**Extract to read:**
# # # # # # #

Stay in Front of Your Prospects When They’re Ready to Buy -
Not When You’re Ready to Sell

By Claudio Gormaz

A key factor in building a successful practice rests with being able to identify where patients are in their buying process and catering to their needs. This strategy is known as “cycle selling.” You must identify, track, and position your practice and products in front of your best patients when they are ready to buy - not when you are ready to sell.

Cycle selling recognizes that different prospects enter your lead generation system at different levels of need. Cycle selling gives you a disciplined way to evaluate each patient’s needs, rank them accordingly, provide your services to those with an immediate need, and graduate the others up the ladder of need to closing the sale. The process allows you to stop ignoring and missing out on several small windows of opportunity that can, over the course of time, create a rich pool of profitable patients.

In short, understanding buying cycles represents the line in the sand that separates those who are doing okay from those building successful and profitable practices.
In the process of developing a thriving practice, it is crucial to understand that most prospects respond out of genuine interest, not out of an immediate need.
Some reasons prospects might not be ready to buy right
now may include:

• The current budget is completely allocated.

• They don’t have immediate health problems or concerns.

• They need more education on how your services and/or products can help them.The chiropractic profession is filled with services that create sales opportunities, depending on the interest you create. However, nothing can be sold if you do not know where a patient is at the moment you call on him or her.

The cornerstone of the “cycle” is that you are entering into a long-term relationship with your prospects, who ultimately become your patients. Everything you do and say with these prospects needs to be done in the spirit of their benefit. In turn, in time, and with the build-up of trust, they will tell you of their unique circumstances.

# # # # # # #

**Records supplied:**
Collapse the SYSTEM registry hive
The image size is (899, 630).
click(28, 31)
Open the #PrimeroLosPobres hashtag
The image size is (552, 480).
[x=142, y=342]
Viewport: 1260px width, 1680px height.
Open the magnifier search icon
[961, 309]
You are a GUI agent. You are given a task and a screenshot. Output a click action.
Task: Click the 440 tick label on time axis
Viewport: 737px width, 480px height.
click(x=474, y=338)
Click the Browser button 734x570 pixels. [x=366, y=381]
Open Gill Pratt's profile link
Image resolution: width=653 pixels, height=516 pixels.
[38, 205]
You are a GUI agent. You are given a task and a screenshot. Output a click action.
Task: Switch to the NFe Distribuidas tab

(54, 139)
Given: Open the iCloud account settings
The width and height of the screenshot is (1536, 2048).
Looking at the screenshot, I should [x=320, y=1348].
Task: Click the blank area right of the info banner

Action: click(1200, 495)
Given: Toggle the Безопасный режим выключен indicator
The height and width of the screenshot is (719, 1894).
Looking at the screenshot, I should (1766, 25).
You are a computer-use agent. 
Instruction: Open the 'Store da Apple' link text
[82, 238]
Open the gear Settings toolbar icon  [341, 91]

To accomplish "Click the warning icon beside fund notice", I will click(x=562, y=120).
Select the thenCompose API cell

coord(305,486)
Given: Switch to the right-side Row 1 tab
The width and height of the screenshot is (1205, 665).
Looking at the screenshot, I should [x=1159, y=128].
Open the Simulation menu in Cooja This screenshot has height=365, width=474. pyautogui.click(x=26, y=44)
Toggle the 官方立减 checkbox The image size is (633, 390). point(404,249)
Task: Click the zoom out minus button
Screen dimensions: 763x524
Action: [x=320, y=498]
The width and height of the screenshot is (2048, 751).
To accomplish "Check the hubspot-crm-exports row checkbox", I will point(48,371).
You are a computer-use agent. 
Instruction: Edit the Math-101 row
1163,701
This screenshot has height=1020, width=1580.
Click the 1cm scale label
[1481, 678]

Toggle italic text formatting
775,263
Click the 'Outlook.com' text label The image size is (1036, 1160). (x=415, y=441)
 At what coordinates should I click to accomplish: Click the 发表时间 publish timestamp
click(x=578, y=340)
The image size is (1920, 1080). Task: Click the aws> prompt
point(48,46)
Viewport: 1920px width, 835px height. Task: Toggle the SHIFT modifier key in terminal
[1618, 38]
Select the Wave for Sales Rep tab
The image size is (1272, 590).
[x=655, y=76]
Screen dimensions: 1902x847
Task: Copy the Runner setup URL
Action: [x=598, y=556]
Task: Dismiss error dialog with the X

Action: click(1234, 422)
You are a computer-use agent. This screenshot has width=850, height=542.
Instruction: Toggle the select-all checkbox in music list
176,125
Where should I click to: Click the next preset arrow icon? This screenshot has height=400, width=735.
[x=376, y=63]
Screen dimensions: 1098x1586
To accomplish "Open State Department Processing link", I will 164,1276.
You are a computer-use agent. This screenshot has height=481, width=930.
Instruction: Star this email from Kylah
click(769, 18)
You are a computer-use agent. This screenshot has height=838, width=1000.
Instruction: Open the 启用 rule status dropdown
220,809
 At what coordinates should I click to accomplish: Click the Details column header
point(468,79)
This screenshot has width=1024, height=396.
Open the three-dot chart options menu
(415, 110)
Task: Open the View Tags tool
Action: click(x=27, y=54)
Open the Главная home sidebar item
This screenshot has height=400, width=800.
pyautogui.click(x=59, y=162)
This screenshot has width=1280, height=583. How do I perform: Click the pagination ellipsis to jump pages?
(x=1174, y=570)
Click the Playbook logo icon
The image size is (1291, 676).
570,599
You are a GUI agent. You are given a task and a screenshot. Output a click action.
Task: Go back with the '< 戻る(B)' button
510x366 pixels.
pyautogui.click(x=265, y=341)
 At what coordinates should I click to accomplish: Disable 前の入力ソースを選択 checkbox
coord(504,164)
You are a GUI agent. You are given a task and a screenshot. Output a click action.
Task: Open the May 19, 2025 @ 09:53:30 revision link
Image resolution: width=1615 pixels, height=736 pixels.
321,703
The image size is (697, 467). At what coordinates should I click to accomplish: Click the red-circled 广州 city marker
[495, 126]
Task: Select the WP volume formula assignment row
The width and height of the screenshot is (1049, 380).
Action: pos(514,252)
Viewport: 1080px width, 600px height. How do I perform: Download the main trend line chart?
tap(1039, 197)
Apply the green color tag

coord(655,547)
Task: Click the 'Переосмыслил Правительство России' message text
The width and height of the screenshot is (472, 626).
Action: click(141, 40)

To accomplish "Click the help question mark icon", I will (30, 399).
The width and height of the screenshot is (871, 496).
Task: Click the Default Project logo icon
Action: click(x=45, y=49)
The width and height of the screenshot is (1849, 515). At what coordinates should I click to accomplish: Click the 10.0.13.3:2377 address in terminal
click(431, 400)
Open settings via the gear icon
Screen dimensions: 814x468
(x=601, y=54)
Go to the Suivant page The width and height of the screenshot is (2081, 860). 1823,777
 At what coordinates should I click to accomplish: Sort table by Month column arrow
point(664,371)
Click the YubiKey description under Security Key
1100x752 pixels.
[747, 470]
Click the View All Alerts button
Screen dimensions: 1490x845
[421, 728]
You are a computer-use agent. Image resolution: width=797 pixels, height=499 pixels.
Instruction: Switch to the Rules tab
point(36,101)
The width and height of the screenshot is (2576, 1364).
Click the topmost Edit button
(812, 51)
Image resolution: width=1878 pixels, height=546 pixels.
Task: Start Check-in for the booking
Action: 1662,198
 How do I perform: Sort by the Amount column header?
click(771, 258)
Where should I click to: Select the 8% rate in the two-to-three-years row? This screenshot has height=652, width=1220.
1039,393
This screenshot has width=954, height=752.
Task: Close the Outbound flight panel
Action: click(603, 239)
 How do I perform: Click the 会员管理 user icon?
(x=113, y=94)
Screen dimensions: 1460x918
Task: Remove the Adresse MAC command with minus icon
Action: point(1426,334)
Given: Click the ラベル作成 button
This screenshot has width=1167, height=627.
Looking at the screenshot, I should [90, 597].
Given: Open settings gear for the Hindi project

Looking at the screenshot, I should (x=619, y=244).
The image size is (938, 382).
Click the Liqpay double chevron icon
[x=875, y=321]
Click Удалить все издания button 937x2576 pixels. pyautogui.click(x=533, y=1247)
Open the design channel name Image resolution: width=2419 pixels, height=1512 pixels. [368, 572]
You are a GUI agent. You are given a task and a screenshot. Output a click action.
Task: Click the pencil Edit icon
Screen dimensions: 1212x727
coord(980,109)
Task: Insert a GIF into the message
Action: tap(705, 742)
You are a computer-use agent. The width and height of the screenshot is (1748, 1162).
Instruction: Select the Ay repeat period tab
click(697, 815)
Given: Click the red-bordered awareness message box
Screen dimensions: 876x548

# # # # # # #

**Instructions to follow:** Carry on the article on cycle selling in a chiropractic practice, picking up after its final sentence. The items come from a separate source.

**Exercise response:**
Build your practice and define your patients’ cycles through creativity. Reach patients through fresh and novel concepts that benefit them and that serve as ways to get them through your door so you can provide them with quality chiropractic care to help them achieve optimal health. For example, create a newsletter featuring beneficial health-care advances and your services. Promote stress-relieving massage therapy sessions if you work with a massage therapist. Feature athletic services, nutritional supplements, etc. You are providing these value-added services to help solve some of your prospects’ concerns, and this positions them through the cycle.

Your relationship with your patients is gold! Develop, nurture, and protect them over a course of years. You share with them, and they will share with you.
Remember, different prospects may respond to your offers at the same time, but for different needs. They are often at different levels of maturity in the selling cycles.

Some are just looking or comparing; some know they have a problem, but aren’t quite sure what the solution should be. Some have planned well and know they will need your services soon (i.e., their current doctor is retiring). Others have an immediate need - they want and can afford your care right now.
If you don’t know your prospects, you will never know where they are in the cycles.

In order to identify where a prospect is in the cycle, you must first understand these four tenets:
1. Classify: Not all prospects are equal. Treating all prospects equally is fatal to your business. Increasing sales requires the constant discipline of moving patients along the sales cycle. You must be acutely aware of where patients fall in the cycle and treat them accordingly.

Qualify each prospect as quickly as possible. Remember, a patient who has an immediate need and ability to pay should be given much more attention, and sooner, than someone who is just looking. Don’t forget to cultivate the remaining prospects until they are ready to buy.
Once you have qualified your prospects, classify them as follows:
A. Immediate need and ability to pay -your best 20% prospects.
B. Will need your services within the next three months.
C. Interested, keep in contact.

2. Contact all of your prospects. Contact depends on how the patient is classified. “A” prospects (from the ranking method just mentioned) may require e-mails, faxes, or phone calls regarding time-sensitive special offers, educational seminar,s and special health-related reports. “C” prospects are put in the loop to receive regularly scheduled correspondence (once per month or quarter) via a brief phone call, fax, or an e-mail with an attachment, addressing points of interest they expressed at an earlier meeting. “B” prospects fall somewhere in between.

3. Be consistent. Contact your best prospects/patients a minimum of eight times per year, preferably 12.
Maximize your selling opportunities by consistently contacting your prospects with personalized, relevant information. Your prospects will have you in mind when they are ready to buy.

2. Consistent contact builds a powerful bond of familiarity, trust, and expertise. Your competition may not be calling on your prospect; create a situation in which your prospect would rather buy from someone who has consistently provided valuable information and education.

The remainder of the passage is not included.